Competencies: PA19.3, PA19.6
Group 5: Hodgkin vs Non-Hodgkin lymphoma — integrated comparison and diagnostic algorithm
- Construct a comparison table of Hodgkin lymphoma vs Non-Hodgkin lymphoma across 8 parameters: cell of origin, age group, spread pattern (contiguous vs non-contiguous), Reed-Sternberg cell presence, B-symptoms frequency, extranodal involvement, IHC panel (CD15, CD30, CD20, CD3), and prognosis.
- Design a diagnostic algorithm for a patient presenting with painless lymphadenopathy: starting from clinical assessment, progressing through FNAC vs biopsy decision, morphology reading (granuloma vs effaced architecture), and IHC panel interpretation to reach a specific diagnosis for Ramu's two sequential nodes.
Competencies: PA19.1, PA19.3, PA19.6
Learning Issues
Research these questions and bring your findings to the discussion.
- [PA19.1] What are the causes of lymphadenopathy, and what are the clinical features (distribution, consistency, tenderness, matting, skin changes, associated constitutional symptoms) that differentiate reactive/infective lymphadenopathy from lymphoma? What is the role and limitation of FNAC versus excision biopsy?
- [PA19.2] What is the pathogenesis of tuberculous lymphadenitis (M. tuberculosis → macrophage phagocytosis → Th1 cell-mediated immunity → granuloma formation → caseous necrosis), and what are its gross and microscopic features including the specific cells and stains used for confirmation?
- [PA19.3] What are the pathogenesis (EBV, chromosomal translocations, immunodeficiency), pathology, and key differentiating features of Hodgkin lymphoma versus Non-Hodgkin lymphoma, including the Reed-Sternberg cell, spread patterns, B-symptoms, immunophenotype, and selected aggressive subtypes (DLBCL, Burkitt)?
- [PA19.5] How do you identify and describe the features of tuberculous lymphadenitis in a gross specimen (size, matted nodes, caseous centre) and in a microscopic section (epithelioid granulomas with Langhans giant cells, caseous necrosis, cuff of lymphocytes, ZN stain for AFB)?

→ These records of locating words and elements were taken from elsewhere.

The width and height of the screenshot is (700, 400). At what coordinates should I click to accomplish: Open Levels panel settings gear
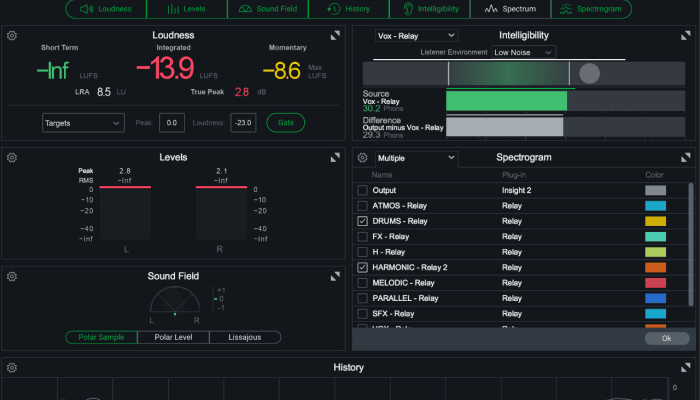12,158
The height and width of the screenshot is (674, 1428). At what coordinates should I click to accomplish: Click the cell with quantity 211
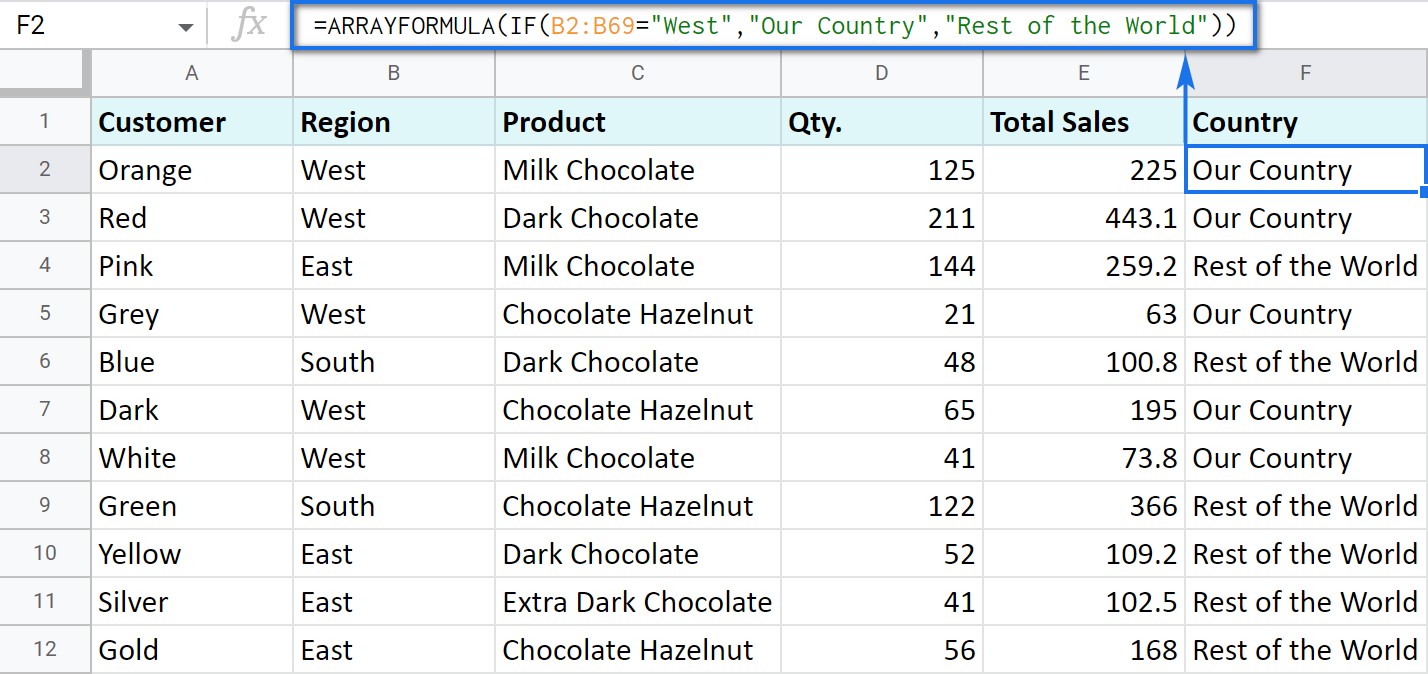click(880, 218)
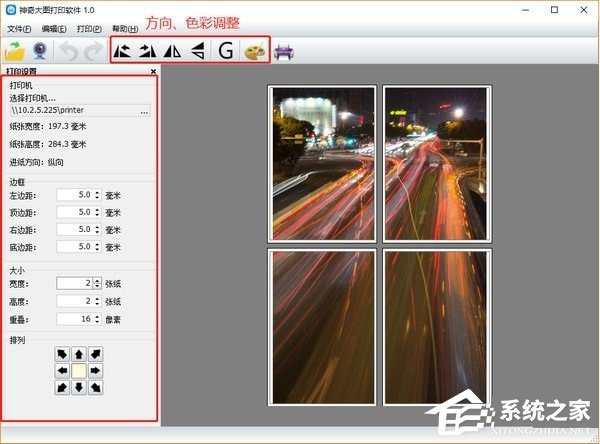The height and width of the screenshot is (444, 600).
Task: Click the 宽度 sheet count stepper arrows
Action: [97, 283]
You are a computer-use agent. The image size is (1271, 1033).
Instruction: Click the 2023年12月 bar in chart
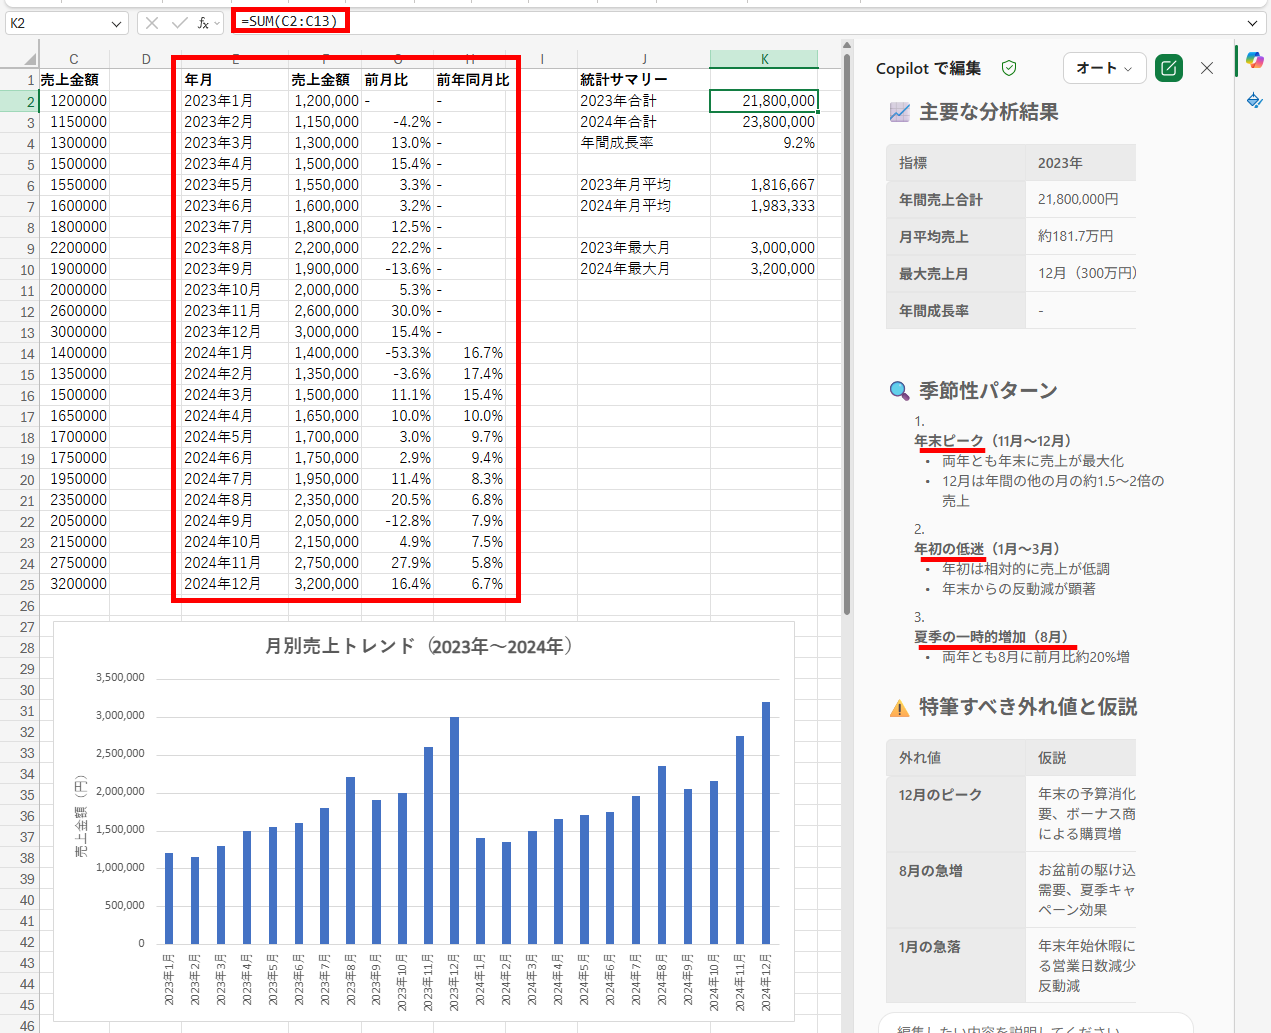click(454, 830)
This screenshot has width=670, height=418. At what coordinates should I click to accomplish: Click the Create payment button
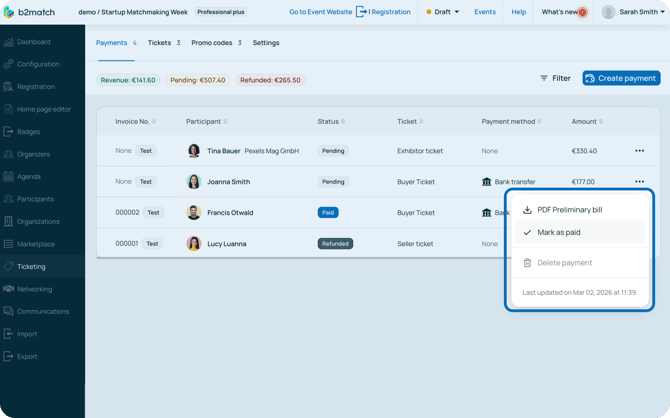pos(621,78)
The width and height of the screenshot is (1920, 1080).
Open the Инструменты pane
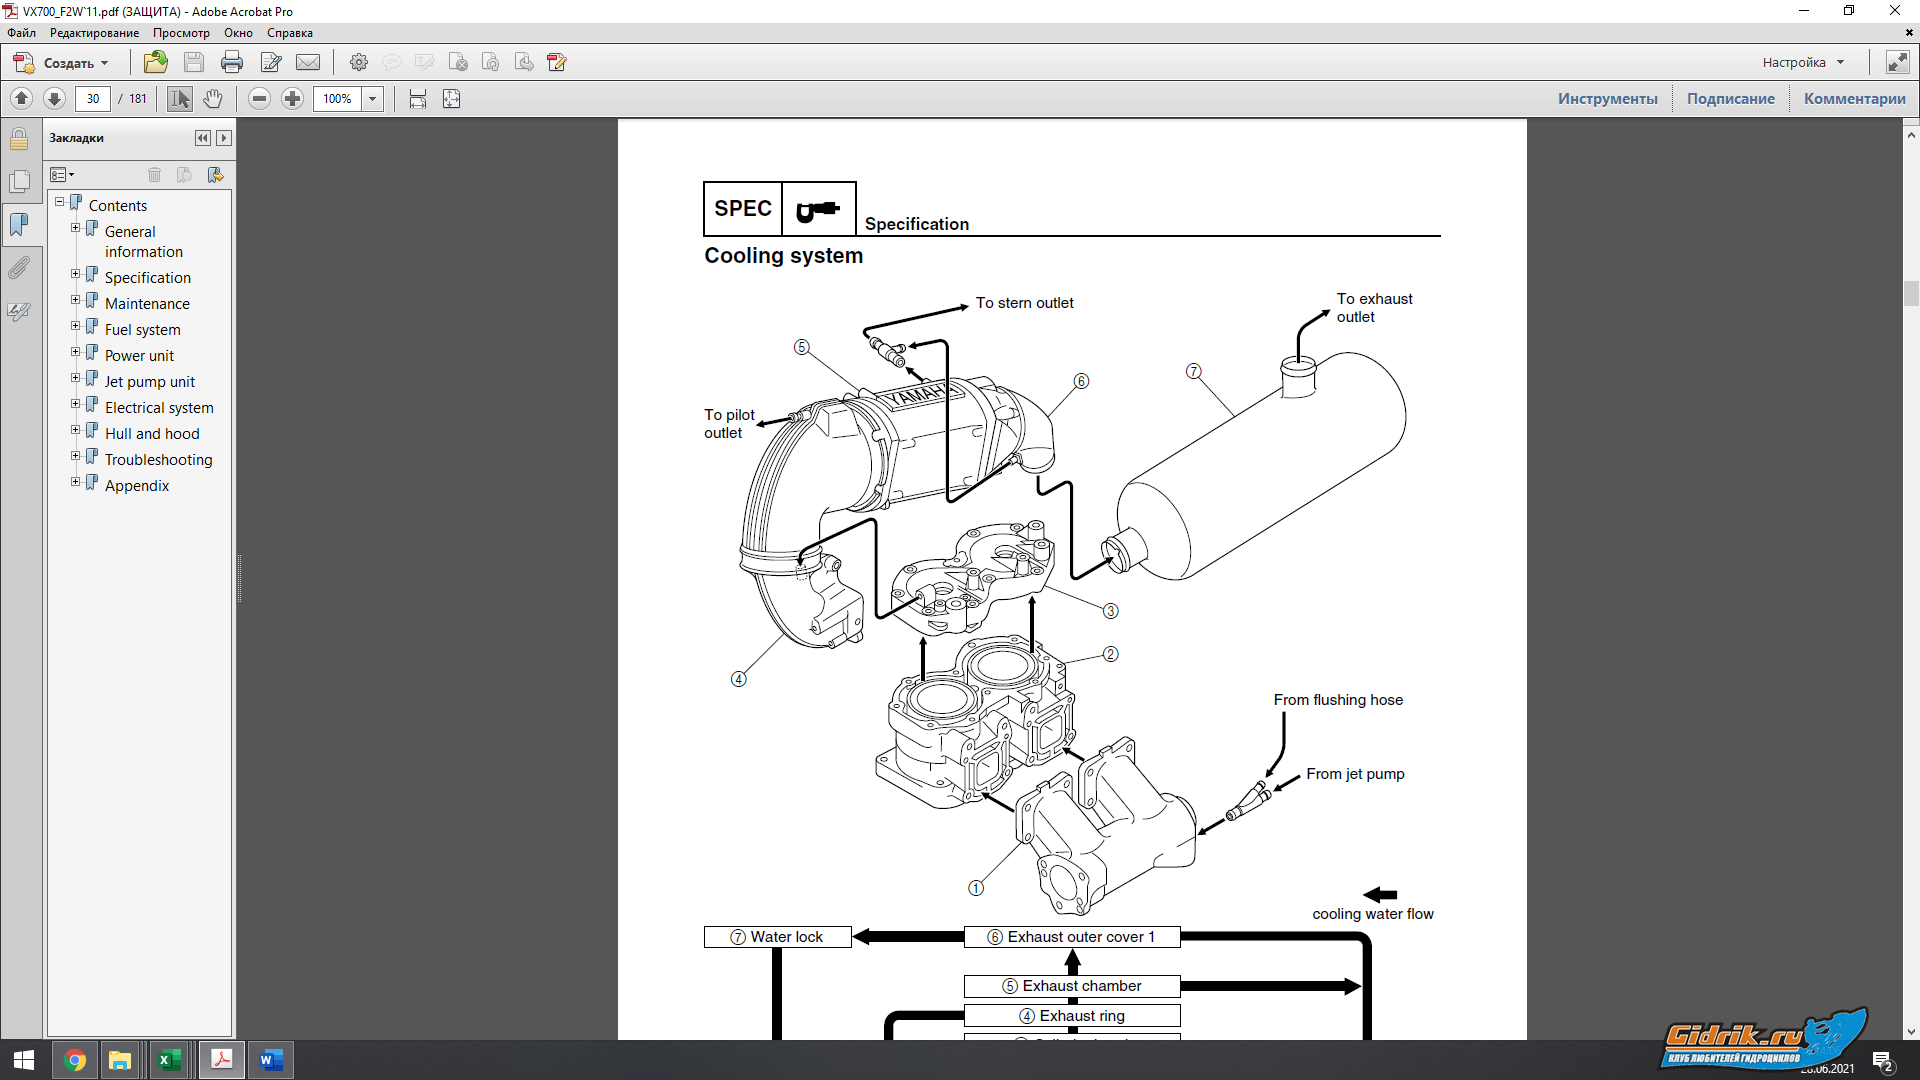tap(1607, 99)
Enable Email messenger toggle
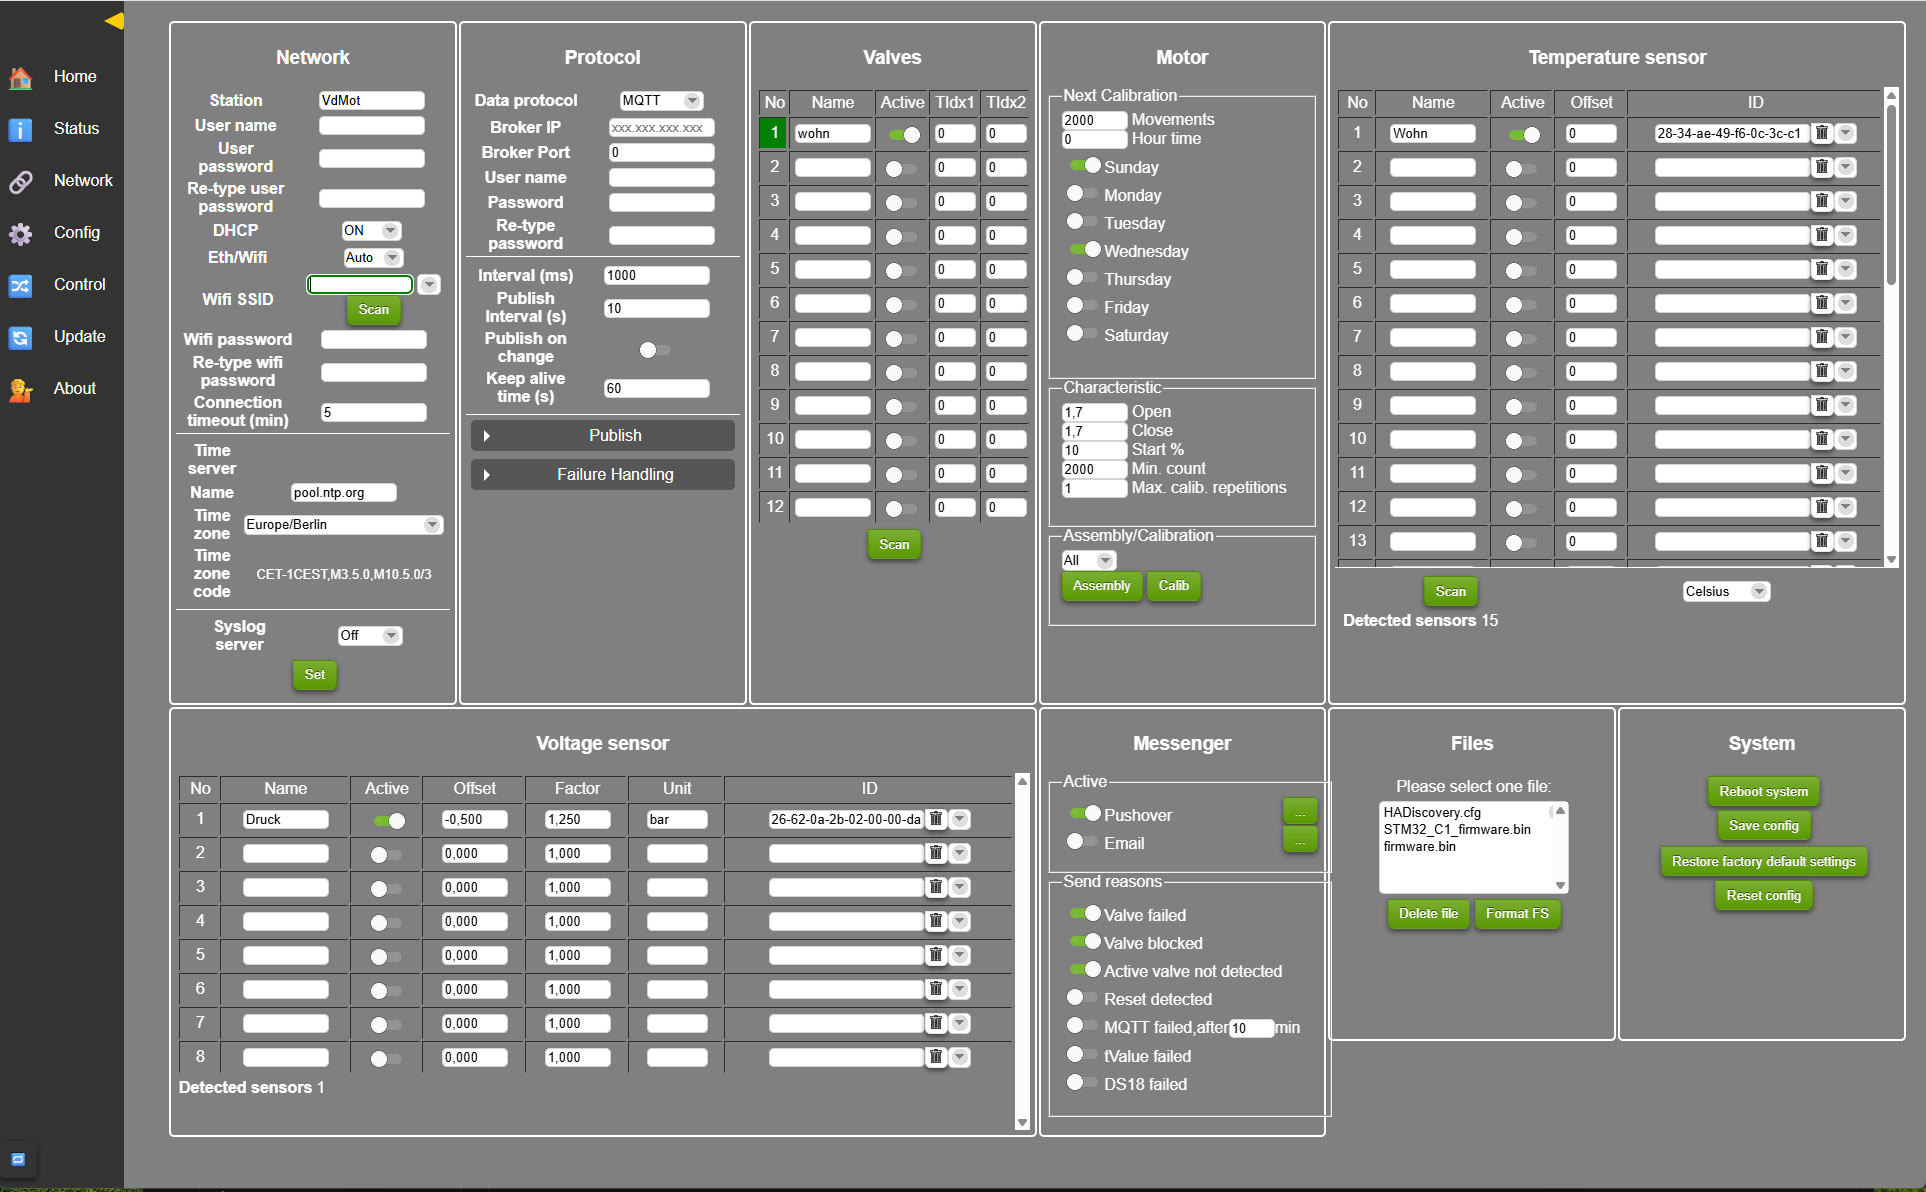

- [PA19.6] How do you identify and describe the features of Hodgkin lymphoma in a gross specimen (enlarged rubbery nodes, fish-flesh cut surface, collagen bands) and in a microscopic section (Reed-Sternberg cells with owl-eye nucleoli, lacunar cells in nodular sclerosis, polymorphous reactive background, IHC: CD15+, CD30+, CD45−)?